Task: Please find each line in the entries below that contains the word "Open" and copy those lines.

Supplied records:
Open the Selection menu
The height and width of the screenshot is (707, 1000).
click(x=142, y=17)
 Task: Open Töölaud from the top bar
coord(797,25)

Final answer:
Open the Selection menu
 Task: Open Töölaud from the top bar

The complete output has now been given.